Pre-Game Chatter: Do old habits truly die hard? Have you tried to give up a bad habit, only to resolve that it would take too much effort to actually succeed? Does it make you more or less likely to make New Year’s resolutions?

Whether or not Jacob ever tried to stop treating Joseph as his favorite son, he shows in his final breaths that Joseph remains Number One in his book:

The Pitch: “The God of your father who helps you, and Shaddai who blesses you with blessings of heaven above, blessings of the deep that couches below, blessings of the breast and womb.” – Genesis 49:25

Swing #1: “Joseph is … described in water images and blessed with ‘the blessings of the deep that couches below’ — the symbol of female sexuality and fertility, moistness, and receptivity. Water, connoting impulse, sexuality, release, is now not a negative image, but a figure of erotic and procreative force.” – Avivah Gottlieb Zornberg, Genesis: The Beginning of Desire

Swing #2: “Joseph would receive his father’s greatest material blessings, far surpassing those which even Jacob himself received; the blessings of heaven and earth. Joseph, though not to hold the mantle of rulership like Judah, would be seen as the elect of his brothers.” – Norman J. Cohen, Self, Struggle & Change

Swing #3: “Separated from his brothers.” – Commentary of Shabbat Siddur Sefard Linear

Late-Inning Questions: Should we have expected Jacob to treat his sons more equally, even after he learns that his uneven treatment had led to Joseph’s longtime separation from the family? Can we attribute his final blessings as an admission of what he’s always felt? How should we react to an authority figure who treats us unfairly?

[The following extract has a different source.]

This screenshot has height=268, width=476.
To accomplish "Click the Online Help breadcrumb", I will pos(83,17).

On-Deck at Temple Beth Tzedek: We’re excited to go on another Virtual Tour of Israel on Sundays, January 3rd and 10th, at 10:00 a.m. Go to the Temple website to register.

The Big Inning at the End: According to Forbes, the main reason why Clint Hurdle was a longtime Major League manager was not because of his in-game strategy; it was because he went to great pains to not play favorites and to spend one-on-one time with each of his players and coaches. One wonders how the story of Jacob’s sons might have been different had Jacob employed a Hurdle’s strategy.

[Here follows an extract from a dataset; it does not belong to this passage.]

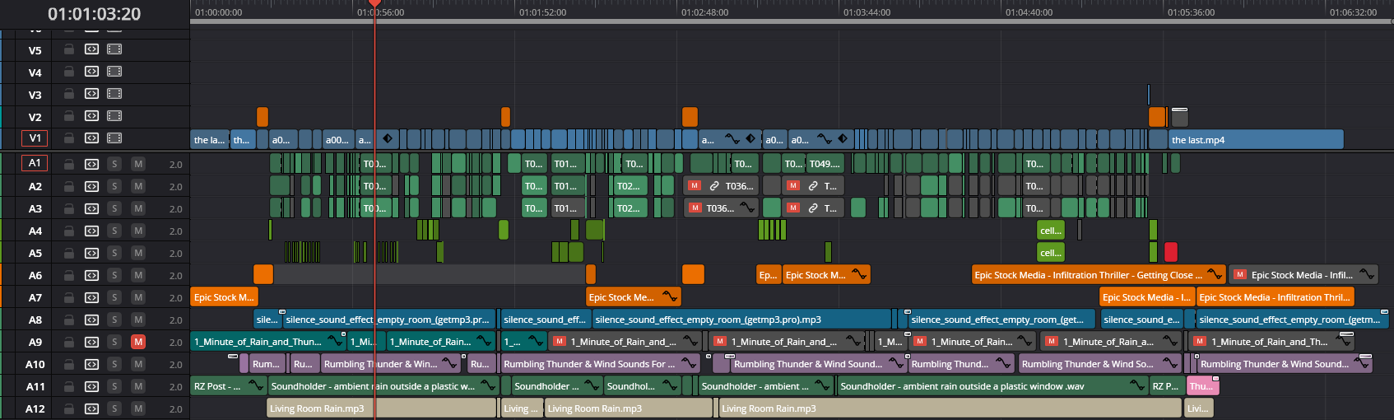The height and width of the screenshot is (420, 1394).
Task: Select the A1 destination track control
Action: point(35,163)
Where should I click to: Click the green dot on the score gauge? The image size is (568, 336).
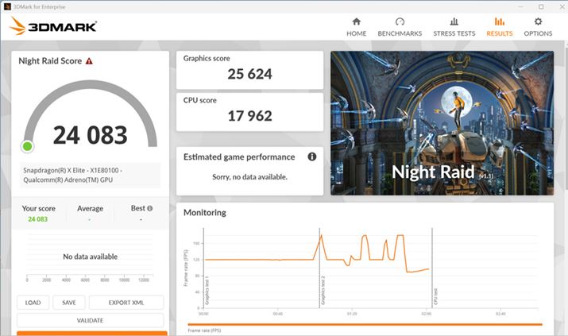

Shabbat Shalom, and Happy Secular New Year!

Family Ties: Vayigash 2020

Pre-Game Chatter: How do we show comparable respect and love to family members without playing favorites? How do we manage loving each individual in the way they need to be loved?

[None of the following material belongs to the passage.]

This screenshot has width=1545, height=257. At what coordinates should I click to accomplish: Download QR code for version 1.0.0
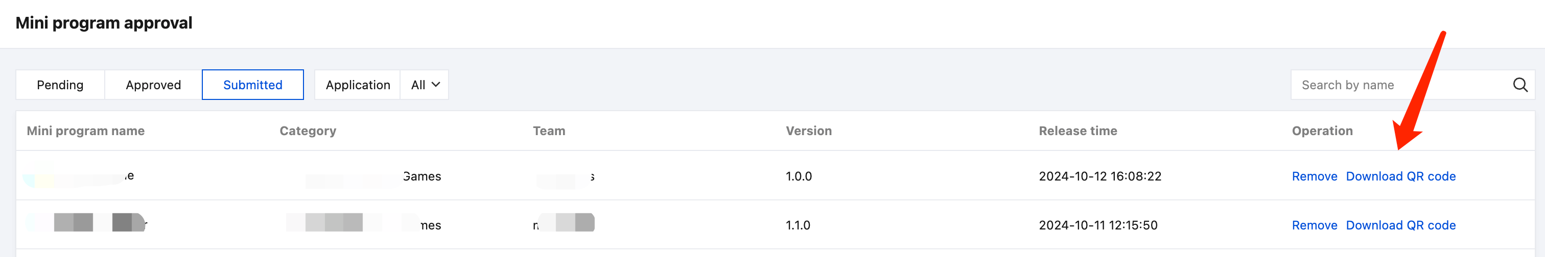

As Jacob journeys to Egypt to live near Joseph once again, a stop along the way tells us he is thinking of more than just his children:

The Pitch: “So Israel set out with all that was his, and he came to Beer-Sheba, where he offered sacrifices to the God of his father Isaac.” – Genesis 46:1

Swing #1: “[The Rema writes:] There are some that say a person is not obligated to honor his grandfather, but this does not appear correct to me. Rather he is obligated in the honoring of his father more than that of his grandfather (and we can see that from this verse …).” – Shulchan Arukh

Swing #2: “He did this because Isaac had previously built an altar there when God appeared to him.” – Rashbam

Swing #3: “Alternately, these offerings were because he set out once more to leave the Holy Land and he was not certain that God approved of what he was doing. He used the offerings hoping to receive guidance from the Almighty.” – Tur HaAroch

Late-Inning Questions: The Torah tells us little about Isaac and Jacob’s relationship. What does this verse tell us, if anything? Does Jacob honor his father more after his father’s death than when his father is alive? How do we best honor our loved ones after they’ve passed?

On-Deck at Temple Beth Tzedek: I’d just like to share a note of appreciation for our Temple’s staff, many of whom are celebrating Christmas with their families right now. They do so much to ensure that we can enjoy our many holidays throughout the years, and of course, they’ve once again come through during these complex days of pandemic. We wish them only joy and light during this important time.

The Big Inning at the End: Speaking of honoring loved ones, there may never have been a more moving moment on the baseball field when the Marlins’ Dee Gordon, at the start of the first game after the death of his teammate and friend Jose Fernandez, hit a leadoff home run and cried his way around the basepaths. We know Gordon would have traded every home run in his career just to have Fernandez back.

Shabbat Shalom!

Sack Exchange: Miketz 2020

Pre-Game Chatter: Have you ever been gifted something you didn’t feel you deserved? How did you address that feeling? Did you offer to return it, pay it forward, or simply accept it?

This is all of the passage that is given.